Coleman initially ordered Thor and Lorraine to return $150,000 in property taxes to the business and also appointed a special fiscal agent to do a forensic accounting of other finance issues. Though Coleman later adopted a report that Thor was owed $190,000 for improvements he made to the residence, the judge declined to modify Suzanne's attorney fee award, finding that she had fundamentally prevailed on her claims and had rectified the family's business affairs through the appointment of the special fiscal agent.

Lorraine and Thor's estate appealed the ruling, arguing that the fee award was premature because it preceded a posttrial accounting that ultimately revealed Thor was entitled to a credit for improvements he made to the airport property. Any fee award, the ruling said, should be confined to McCarter & English's work on Suzanne's oppressed shareholder claim, and not related arguments for breach of contract and fiduciary duties.
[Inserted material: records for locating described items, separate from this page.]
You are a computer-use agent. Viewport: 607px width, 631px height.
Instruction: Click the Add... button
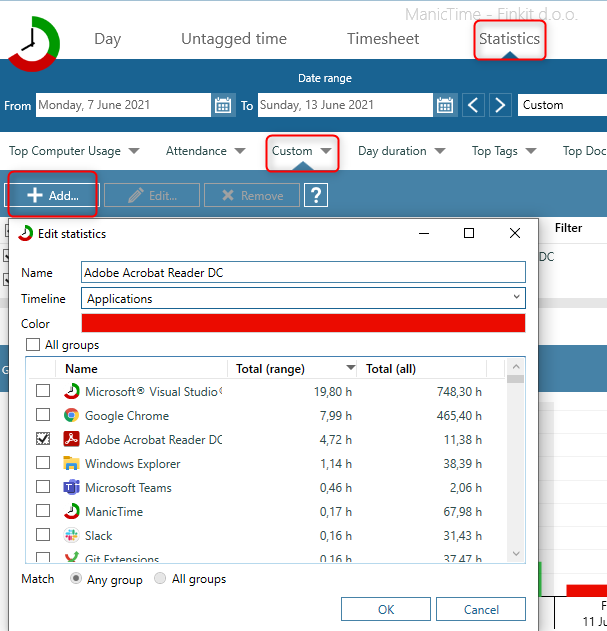(x=52, y=195)
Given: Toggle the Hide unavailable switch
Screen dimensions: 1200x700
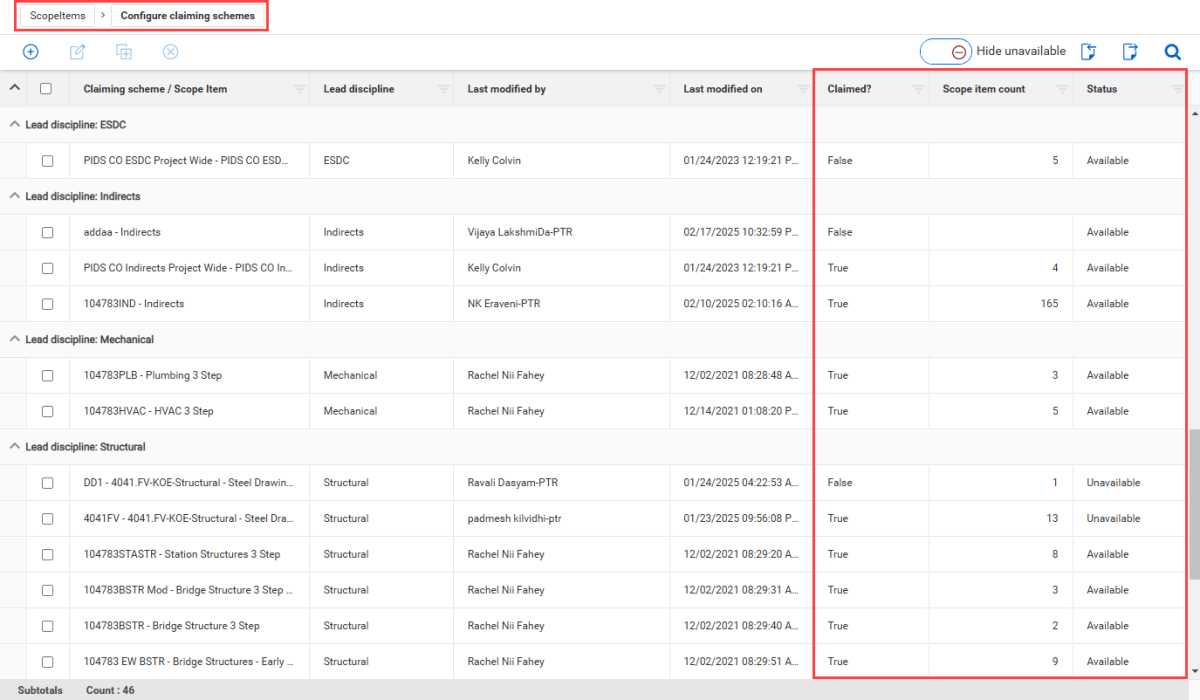Looking at the screenshot, I should (946, 52).
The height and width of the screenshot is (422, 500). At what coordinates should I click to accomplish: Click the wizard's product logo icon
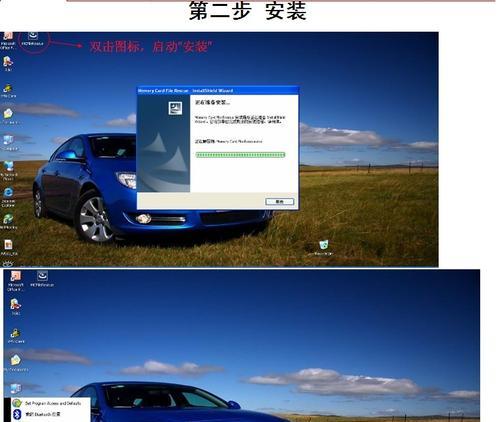175,108
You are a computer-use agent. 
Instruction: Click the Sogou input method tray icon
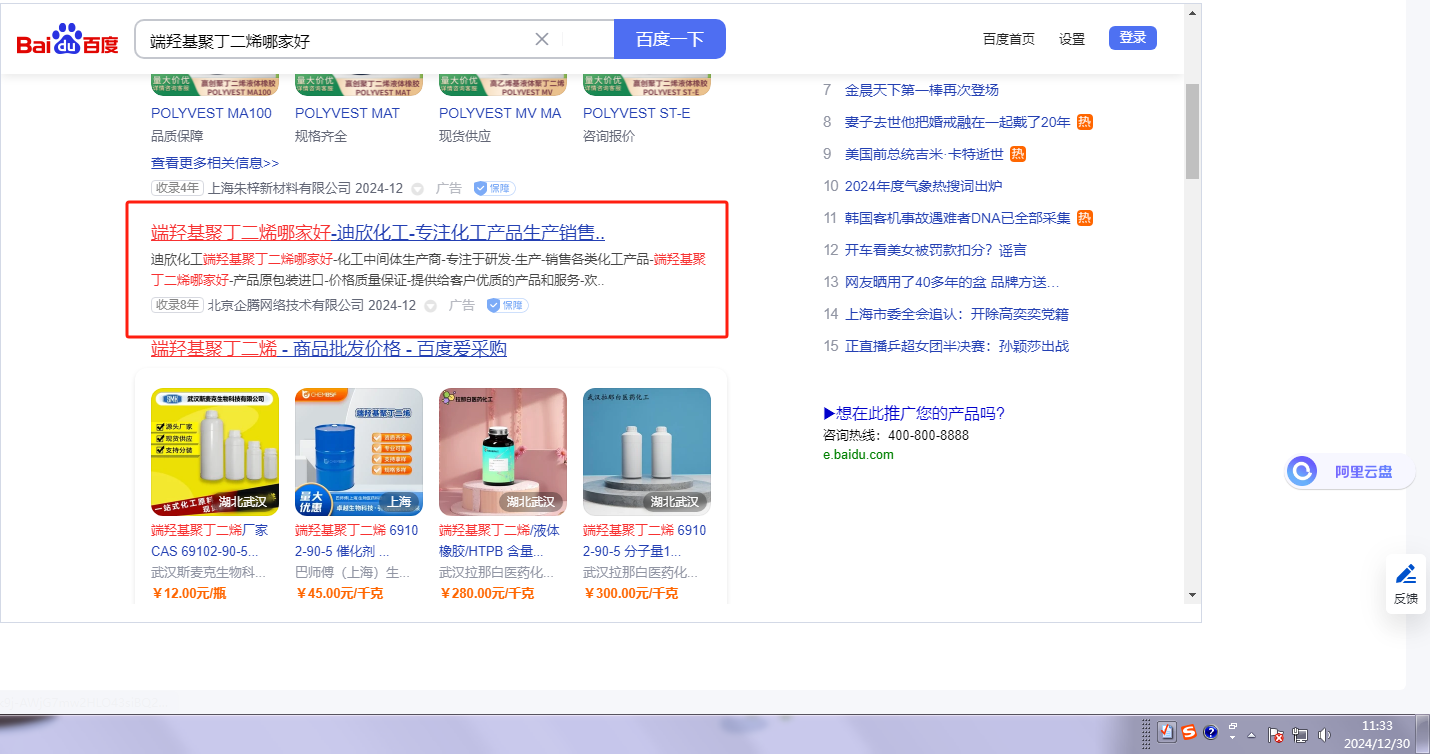pyautogui.click(x=1189, y=733)
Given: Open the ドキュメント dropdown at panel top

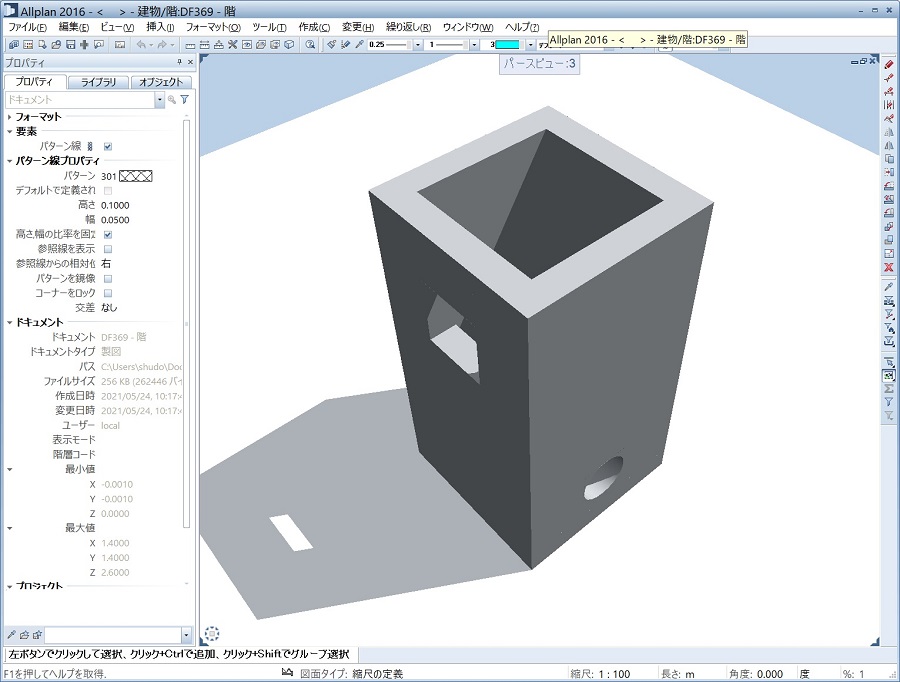Looking at the screenshot, I should (159, 100).
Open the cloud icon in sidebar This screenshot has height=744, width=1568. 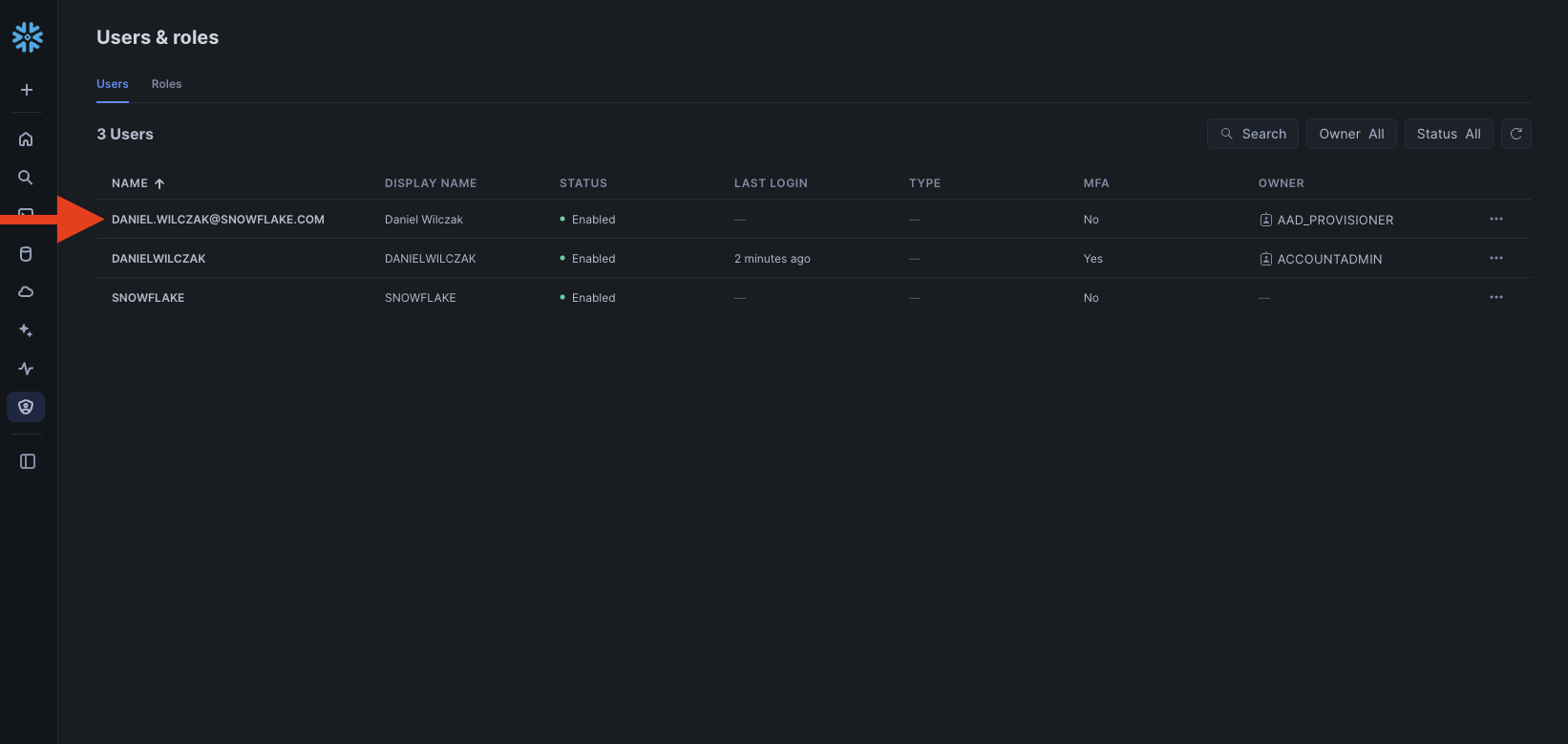(26, 292)
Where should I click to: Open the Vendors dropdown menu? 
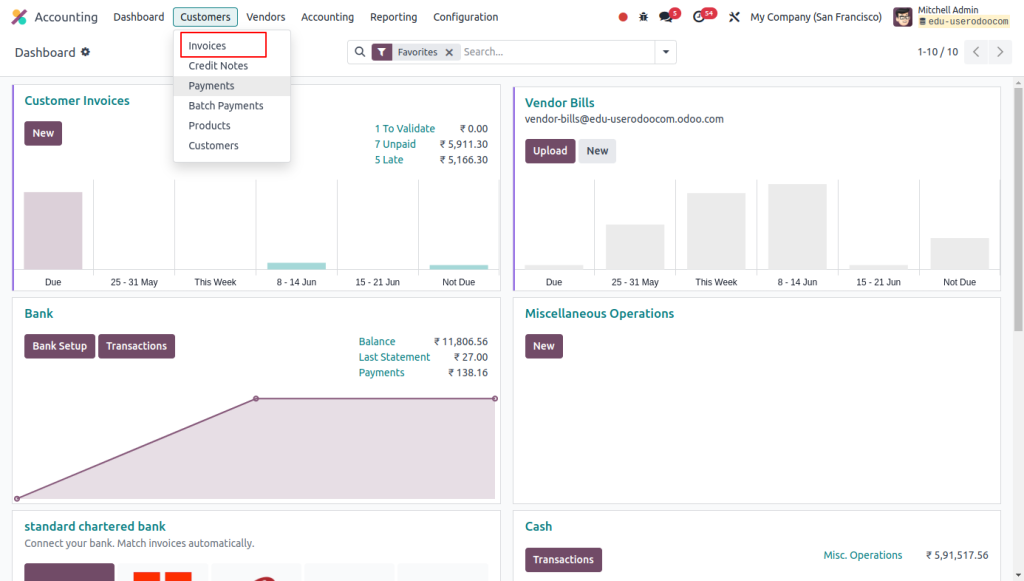[265, 16]
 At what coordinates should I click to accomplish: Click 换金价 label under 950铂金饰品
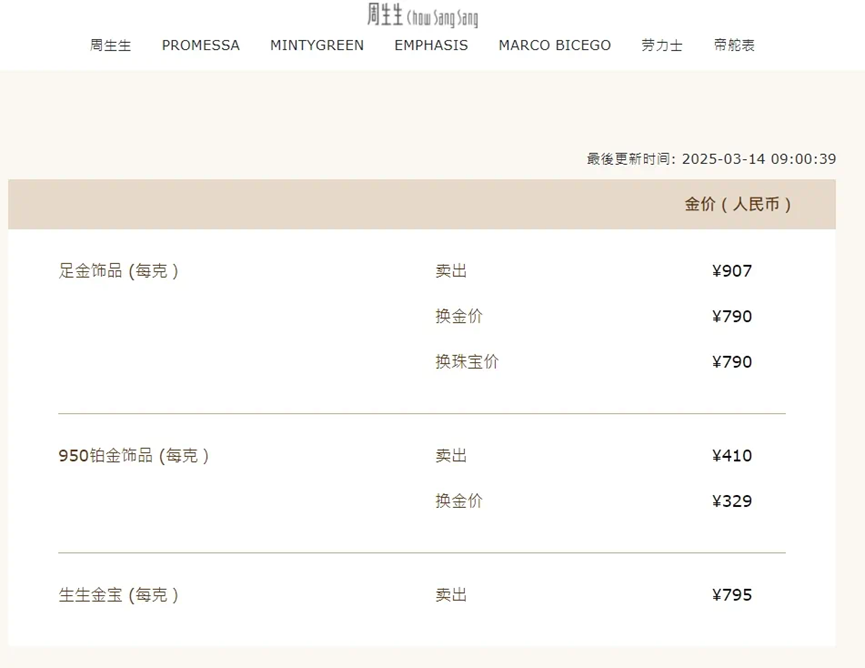pos(459,501)
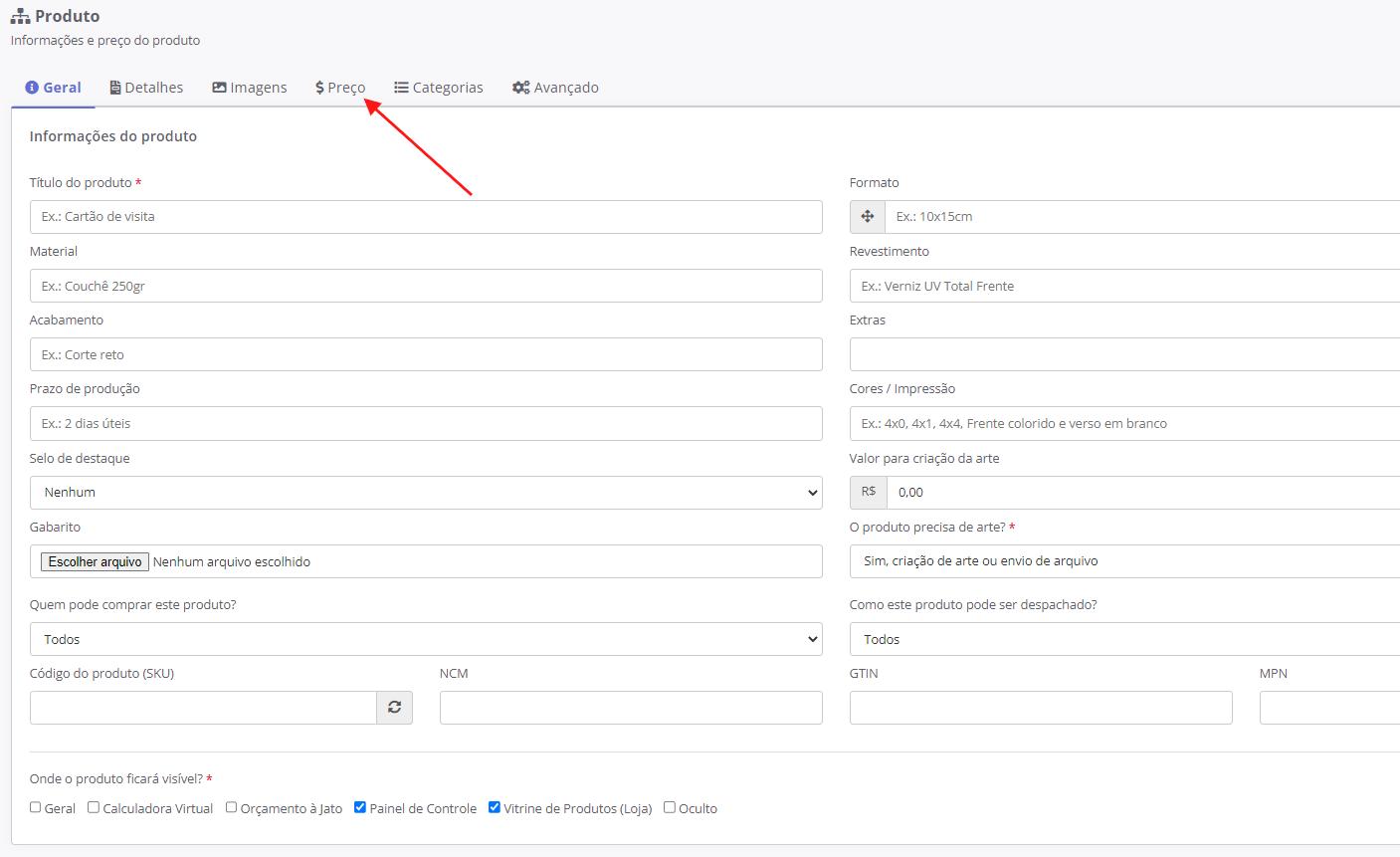Expand the Selo de destaque dropdown
Viewport: 1400px width, 857px height.
coord(426,493)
The Appellate Division panel on Thursday, however, affirmed the award, adding only what it said were “a few amplifying issue-specific comments.” The panel noted in its per curium ruling that the trial judge was entitled to “considerable deference” and that the Chancery Division was vested with “broad equitable authority” to craft case-specific remedies.

“The judge clearly exhibited a 'feel for the case' and, on the whole, ruled in a fair and equitable manner in addressing the litany of issues the parties called upon him to decide,” the judges wrote in a 23-page opinion.

An attorney from McCarter & English declined to comment, citing the firm's practice of not publicly discussing a matter in which it was involved. At attorney for the defendants did not return a call Friday seeking comment on the case.

According to the opinion, Suzanne was represented by William Wallach of McCarter & English in Newark. Lorraine and Thor's estate was represented by Lawrence Berger of Berger & Bernstein and Gregory Cannon of Sobel Ham & Cannon.

The case was captioned Solberg v. Solberg.